C’est une sélection qui fait « mâle ». Les 30 nominés pour le Grand Prix 2016 du festival de BD d’Angoulême sont tous masculins. Le Collectif de créatrices de bande dessinée contre le sexisme en appelle au boycott du vote.
Mise à jour, 6 janvier : l’initiative a fait des vagues, avec la prise de position de plusieurs auteurs. Et le Festival a fini par annoncer une nouvelle liste avec des auteures. Voir notre dernier article sur le sujet.
Le FIBD – Festival International de Bande Dessinée – d’Angoulême vient de publier les noms des 30 candidats sélectionnés pour le Grand Prix 2016. Résultat ? Sur 30 sélectionnés, aucune femme. L’occasion d’être renommé le FIBD, Femmes Interdites de Bande dessinée, par le Collectif de créatrices de BD contre le sexisme, qui en appelle au boycott : « Nous ne voterons pas », affirment les membres du Collectif.
En amont du Festival, ce sont en effet les auteur.e.s qui votent pour leur confrère (de fait, pas leur consoeur) qui sera le lauréat du Grand Prix. Le FIBD y voit un geste démocratique. Ironique pour cette organisation qui oublie les femmes et dans laquelle les hommes se cooptent : « Nous rappelons que depuis 43 ans, Florence Cestac est la seule femme à avoir reçu cette distinction ».
« Nous nous élevons contre cette discrimination évidente, cette négation totale de notre représentativité dans un médium qui compte de plus en plus de femmes », s’indigne le Collectif, qui avait déjà en décembre dénoncé l’absence de parité aux postes décisionnaires du FIBD – au sein du comité de sélection et du grand jury.
Selon le dernier rapport Ratier 2015, établi par le secrétaire général de l’Association des critiques et journalistes de bande dessinée (ACBD), les femmes représentent 12,4% des 1 399 auteur.e.s européen.ne.s de BD francophones. En 2001 elles n’en représentaient que 7%.

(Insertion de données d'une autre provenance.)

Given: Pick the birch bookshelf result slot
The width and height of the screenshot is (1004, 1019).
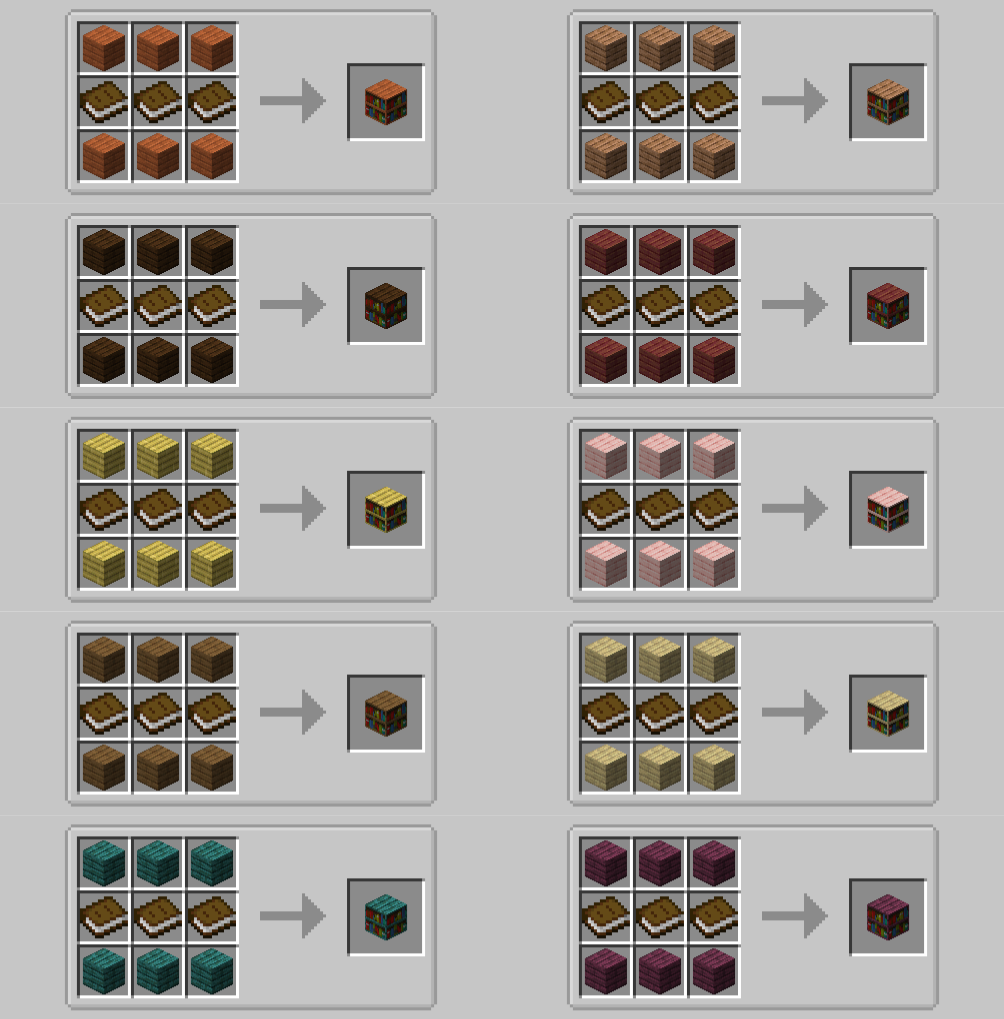Looking at the screenshot, I should tap(888, 713).

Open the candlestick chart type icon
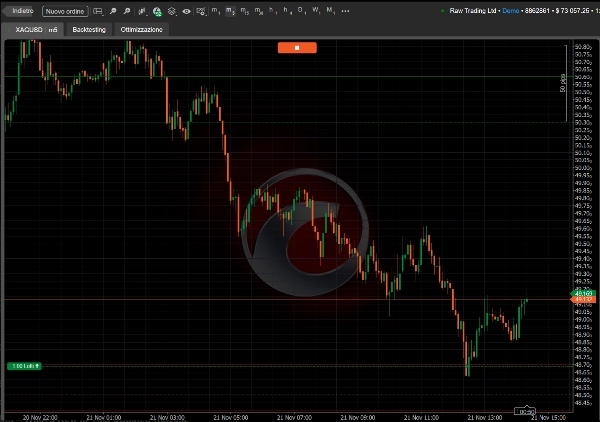coord(143,11)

Lire : La lente féminisation de la bande dessinée
Dans la sélection du Grand Prix 2016, sans surprise, les petits éditeurs ont été mis en avant. Le Prix permet en effet, au delà de l’impact honorifique, d’aider économiquement les auteurs qui se retrouvent médiatisés du jour au lendemain. Les femmes invisibles dans ce secteur très masculin n’auront donc pas droit à une médiatisation nécessaire qui leur manque cruellement. « Quel est donc le message envoyé aux autrices de bande dessinée et à celles en voie de le devenir ? », interroge le Collectif. « On voudrait les décourager à avoir de l’ambition, à poursuivre leurs efforts, que l’on ne s’y prendrait pas autrement. On en revient à la notion de plafond de verre, toujours aussi désastreux : on nous tolère mais pas en haut de l’affiche. Les femmes en bande dessinée, doivent rester des ‘auteurs confidentiels’ par usage ? »
Le Collectif de créatrices de bande dessinée contre le sexisme réclame donc une représentativité « réelle de ce qu’est la bande dessinée aujourd’hui (…) Il n’est plus tolérable que des créatrices de renom, dont la carrière est reconnue par tous et toutes, soient absentes des nominations de ce Grand Prix. »
En 2013, le collectif féministe la Barbe avait fait irruption à Angoulême. Arborant comme à leur habitude des barbes postiches, les activistes tenaient à « féliciter les organisateurs du festival pour leur virile régularité.